Rahane is one of those rare batsmen who prefers examinations away to home comforts. He has scored six of his nine centuries outside India, and averages nearly 20 runs more per innings – 53.44 to 33.63. The last time India toured South Africa, he made a superb 96 at Kingsmead as the others collapsed in a heap around him. India will hope that such memories bring some confidence back by the time he lines up in Cape Town on January 5.
The bowlers, despite the conditions being nothing like what they will be at Newlands, Supersport Park and The Wanderers, had a good workout, against a Sri Lankan side that has improved significantly since hitting rock bottom against India on home soil a few months ago. Even in Nagpur, where they won by an innings and plenty, the bowlers had to send down nearly 80 overs in the first innings. In Delhi, Sri Lanka defied them for 135.3 overs in the first dig, and 103 in the second as the match petered out.

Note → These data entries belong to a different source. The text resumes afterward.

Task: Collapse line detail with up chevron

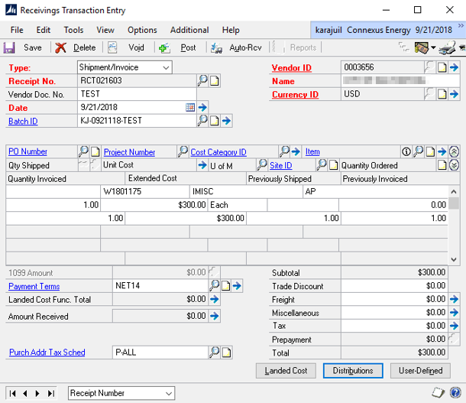Action: 455,151
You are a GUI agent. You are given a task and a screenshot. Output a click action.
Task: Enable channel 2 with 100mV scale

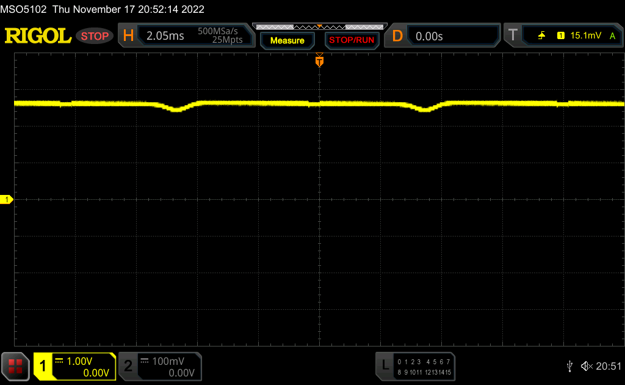pyautogui.click(x=160, y=366)
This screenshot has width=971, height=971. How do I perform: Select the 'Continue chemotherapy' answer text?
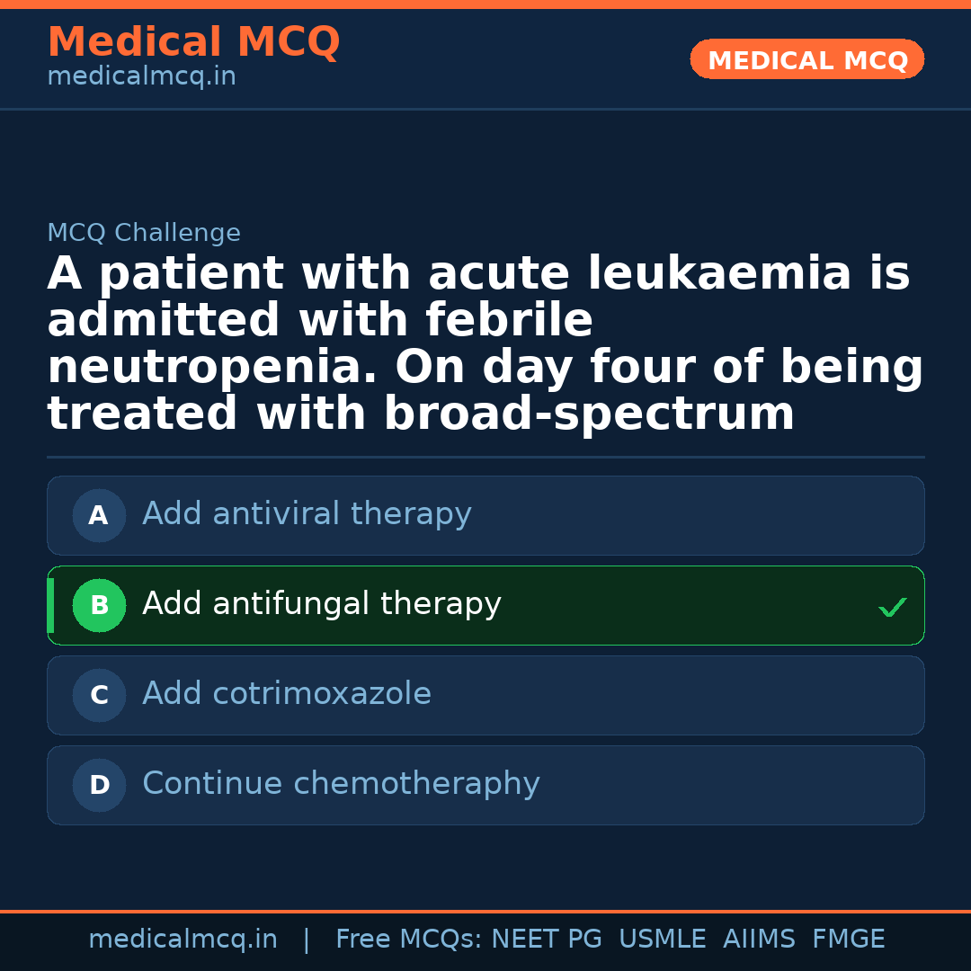click(341, 784)
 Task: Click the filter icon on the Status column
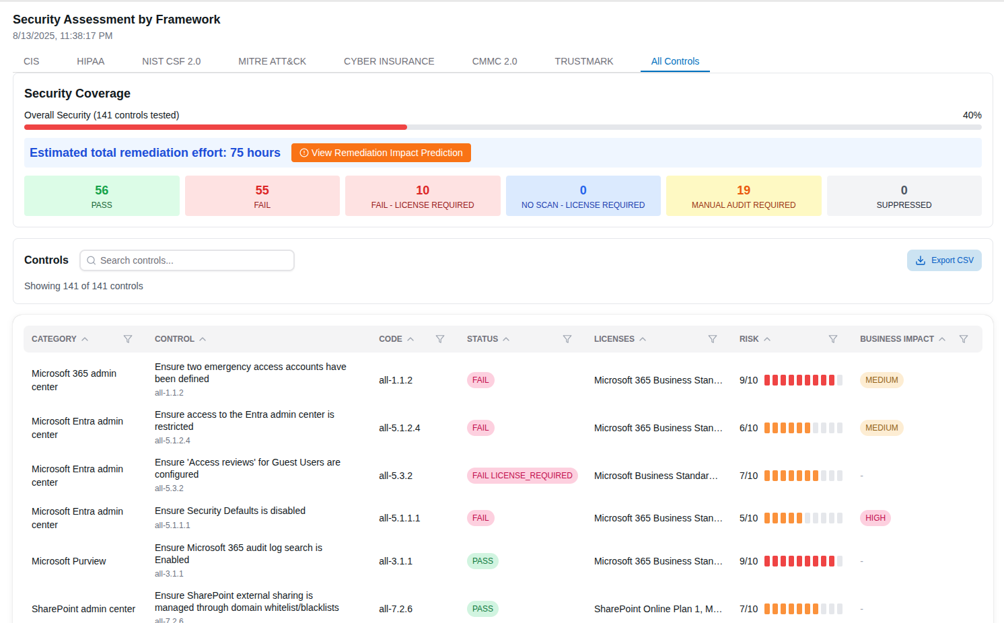(x=567, y=339)
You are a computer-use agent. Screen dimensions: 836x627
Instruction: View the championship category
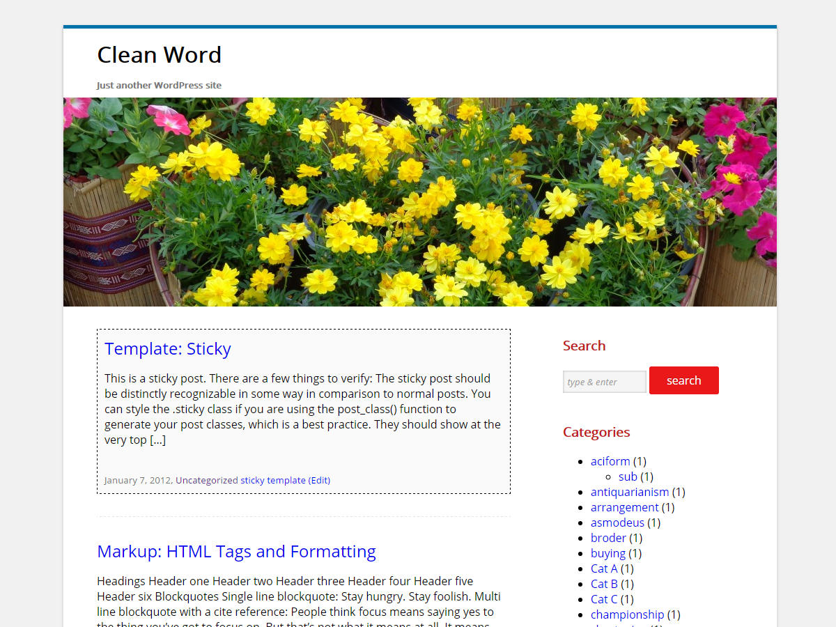coord(627,614)
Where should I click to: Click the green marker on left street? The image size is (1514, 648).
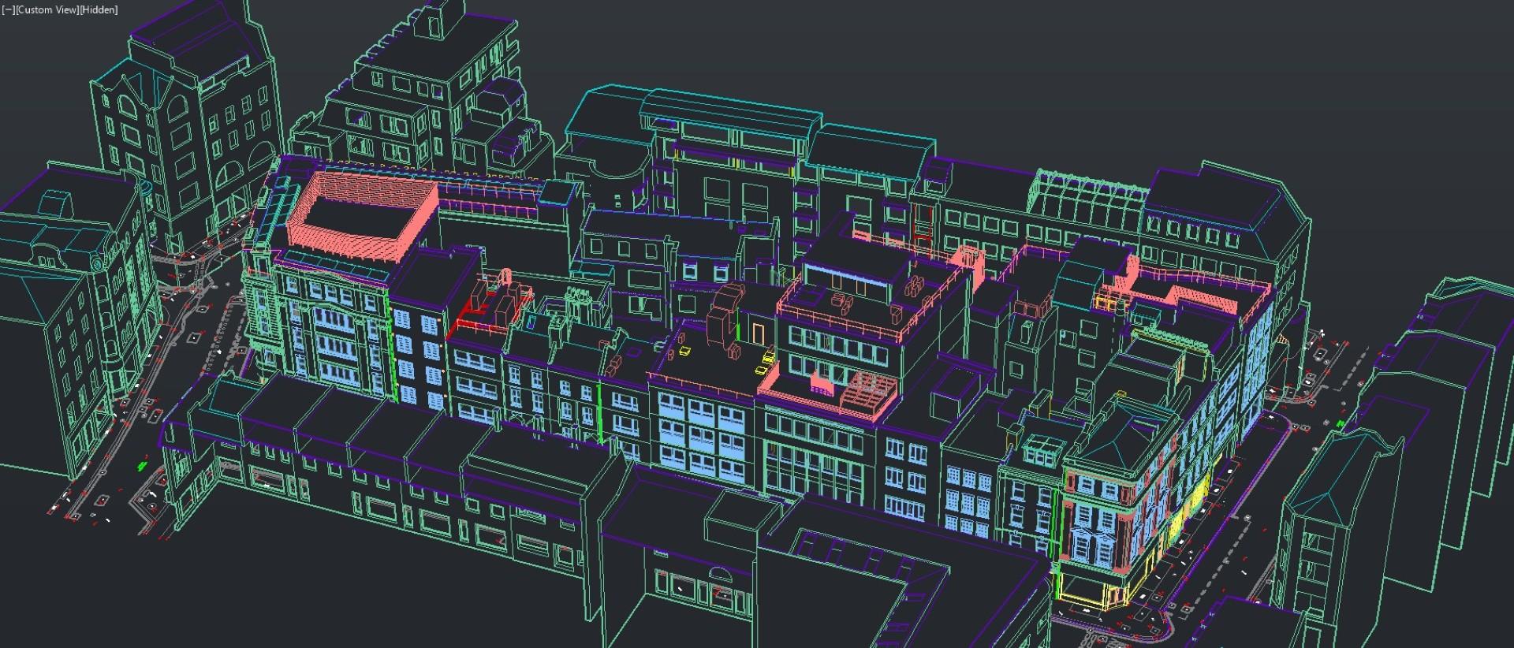pos(142,465)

For all the talk of seam and bounce, there will be days like these in South Africa when the pitches ease out and batsmen hold the whip hand. On such occasions, India will need to call on all the discipline they showed in Delhi, where the Sri Lanka batsmen were never able to score freely. Bowling dry has become a big part of Test success, and India have shown they can do that. The best example this year came on the second day of the Bangalore Test, when Australia were kept to 197 for 6 from 90 overs.
Less than a month away from that first Test in South Africa, we’re still not sure what India’s best XI is. Which of the three openers, all of them in excellent form of late, do they go with? Does R Ashwin get the nod as the lone spinner in matches where India play only one? And does Ishant Sharma’s ability to extract disconcerting bounce mean that he’ll ease Umesh Yadav out of the XI? And where does Jasprit Bumrah, who hasn’t played a first-class match since January, fit into the big picture?
My hunch is that India will stick to the horses-for-courses thinking that has served them so well over the past couple of years. If the conditions are swing-friendly as they invariably tend to be in the Highveld – Johannesburg and Centurion – then Bhuvneshwar will likely join Mohammed Shami and Ishant in a three-man pace attack backed by Hardik Pandya. On a more batsmen-friendly surface like Cape Town, Umesh’s extra pace could get him the nod.
The same goes for the spinners. When variety and guile are needed to rein in batsmen, Ashwin should be the first pick. When containment is the primary aim, then Jadeja’s relentless accuracy brings him into play. With so many overseas tours lined up for the next 18 months, you sense this is the template what will be followed, though it would be a major surprise if Kuldeep Yadav didn’t return to the fray at some point.
India came very close to winning in South Africa in both 2006-07 and 2010-11. On both occasions, their lack of bowling depth cost them, especially the absence of a quality third seamer. Now that they have plenty of bowling resources to call on, the onus is well and truly on the batsmen to make sure they deliver the runs that will set up victories.